De même, l'accompagnement ne peut se réduire à une dimension contractuelle, administrative et méthodologique, il ne relève pas d'une expertise mais d'un savoir être avec. Dans le respect de la dignité des personnes et des groupes, l'accompagnement est avant tout une relation de proximité, de réciprocité, qui vise une émancipation et un mieux-être à la fois physique, psychique, intellectuel et social. Dans un espace de communication qui nécessite écoute et ouverture à l'autre, les partenaires s'influencent, se modifient... dans leur singularité. Malgré l'asymétrie du statut et de la fonction, s'instaure une relation interactive où il n'y a plus seulement l'idée rassurante d'un «aidant» face à un «aidé», mais d'un sujet relié à un autre sujet par la parole. Le travailleur social ne se sent pas maître du destin de l'autre. Il s'expose au doute, à la crise, à la rupture. Il s'appuie sur la reformulation, la régulation, l'évaluation... Il travaille son «désir d'emprise» (3). L'acceptation de cette dialectique constitue la condition première de tout accompagnement, elle le distingue de la relation d'aide dont il ne constitue pas un outil.

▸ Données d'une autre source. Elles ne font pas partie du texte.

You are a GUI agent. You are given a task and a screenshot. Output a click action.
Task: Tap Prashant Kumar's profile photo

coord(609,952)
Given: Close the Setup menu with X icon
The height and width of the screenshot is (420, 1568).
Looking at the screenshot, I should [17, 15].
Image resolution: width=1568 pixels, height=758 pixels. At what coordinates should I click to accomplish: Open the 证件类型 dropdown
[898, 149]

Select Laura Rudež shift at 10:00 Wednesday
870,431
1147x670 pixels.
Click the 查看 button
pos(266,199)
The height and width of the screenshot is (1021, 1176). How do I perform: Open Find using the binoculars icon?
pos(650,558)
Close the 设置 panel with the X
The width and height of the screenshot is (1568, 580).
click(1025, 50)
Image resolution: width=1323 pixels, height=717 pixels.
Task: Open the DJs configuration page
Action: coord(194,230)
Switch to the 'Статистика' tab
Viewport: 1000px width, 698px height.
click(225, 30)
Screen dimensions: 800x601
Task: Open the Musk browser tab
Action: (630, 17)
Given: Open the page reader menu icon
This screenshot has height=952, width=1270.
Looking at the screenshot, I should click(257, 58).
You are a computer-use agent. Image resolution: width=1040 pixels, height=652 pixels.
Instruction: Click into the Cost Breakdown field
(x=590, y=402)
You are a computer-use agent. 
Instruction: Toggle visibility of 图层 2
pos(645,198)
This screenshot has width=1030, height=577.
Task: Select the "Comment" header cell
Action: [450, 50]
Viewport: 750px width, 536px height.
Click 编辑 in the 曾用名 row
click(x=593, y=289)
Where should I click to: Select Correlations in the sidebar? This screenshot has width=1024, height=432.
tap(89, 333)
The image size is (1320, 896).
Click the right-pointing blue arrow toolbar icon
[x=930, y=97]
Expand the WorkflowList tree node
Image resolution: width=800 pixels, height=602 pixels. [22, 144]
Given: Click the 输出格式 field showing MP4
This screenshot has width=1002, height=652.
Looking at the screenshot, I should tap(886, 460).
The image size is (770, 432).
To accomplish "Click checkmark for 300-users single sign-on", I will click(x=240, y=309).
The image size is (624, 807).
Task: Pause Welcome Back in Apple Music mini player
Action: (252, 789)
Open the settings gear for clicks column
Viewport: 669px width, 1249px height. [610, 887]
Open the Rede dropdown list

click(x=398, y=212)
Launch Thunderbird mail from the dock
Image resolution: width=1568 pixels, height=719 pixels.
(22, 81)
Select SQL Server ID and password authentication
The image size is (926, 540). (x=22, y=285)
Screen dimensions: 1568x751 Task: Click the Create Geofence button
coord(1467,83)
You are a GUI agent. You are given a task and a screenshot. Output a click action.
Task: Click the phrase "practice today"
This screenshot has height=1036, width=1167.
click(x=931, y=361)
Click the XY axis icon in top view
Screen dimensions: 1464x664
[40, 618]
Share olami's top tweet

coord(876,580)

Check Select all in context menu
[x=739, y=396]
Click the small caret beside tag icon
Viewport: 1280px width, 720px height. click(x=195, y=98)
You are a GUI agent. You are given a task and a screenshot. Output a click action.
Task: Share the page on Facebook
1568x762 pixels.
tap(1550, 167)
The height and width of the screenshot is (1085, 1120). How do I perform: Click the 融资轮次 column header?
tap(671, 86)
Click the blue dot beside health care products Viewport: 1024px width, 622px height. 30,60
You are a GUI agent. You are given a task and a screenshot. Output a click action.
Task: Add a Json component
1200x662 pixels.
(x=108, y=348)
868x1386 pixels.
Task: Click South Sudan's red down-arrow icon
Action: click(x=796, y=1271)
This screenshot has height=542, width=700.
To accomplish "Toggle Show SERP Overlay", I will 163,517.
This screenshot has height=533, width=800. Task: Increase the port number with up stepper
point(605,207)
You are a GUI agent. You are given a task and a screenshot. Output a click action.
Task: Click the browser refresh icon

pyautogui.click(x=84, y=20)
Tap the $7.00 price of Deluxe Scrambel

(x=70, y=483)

L'accompagnement est une pratique à part entière. Comme l'évaluation, il mérite d'être remis en question dans ses fondements historiques et revisité dans sa complexité. L'analyse des pratiques professionnelles constitue un des moyens de ce questionnement tant dans la formation initiale que dans la formation tout au long de la vie, à condition qu'elle soit elle-même envisagée dans une perspective plus clinique que méthodologique.
Mises en tension, ces deux dimensions structurantes de l'activité en travail social que sont l'évaluation et l'accompagnement ouvrent des perspectives intéressantes de compréhension des contradictions, qui permettront d'éviter les prises de position univoques, de refuser les injonctions équivoques. Porter sur elles un regard dialectique est à mon sens une alternative féconde pour les travailleurs sociaux soumis aux recommandations de «bonnes pratiques» au moindre coût. »
Contact :
(1) Se former pour évaluer, se donner une problématique et élaborer des concepts - Michel Vial - Ed. de Boeck, 2001.
(2) Approche clinique de l'analyse des pratiques en travail social. Une formalisation de savoirs inédits mobilisés en formation initiale - Evelyne Simondi - Thèse de doctorat en sciences de l'éducation - Université de Provence, 2008.
(3) Désir d'emprise et éthique de la formation - Patricia Vallet - Ed. L'Harmattan, 2003.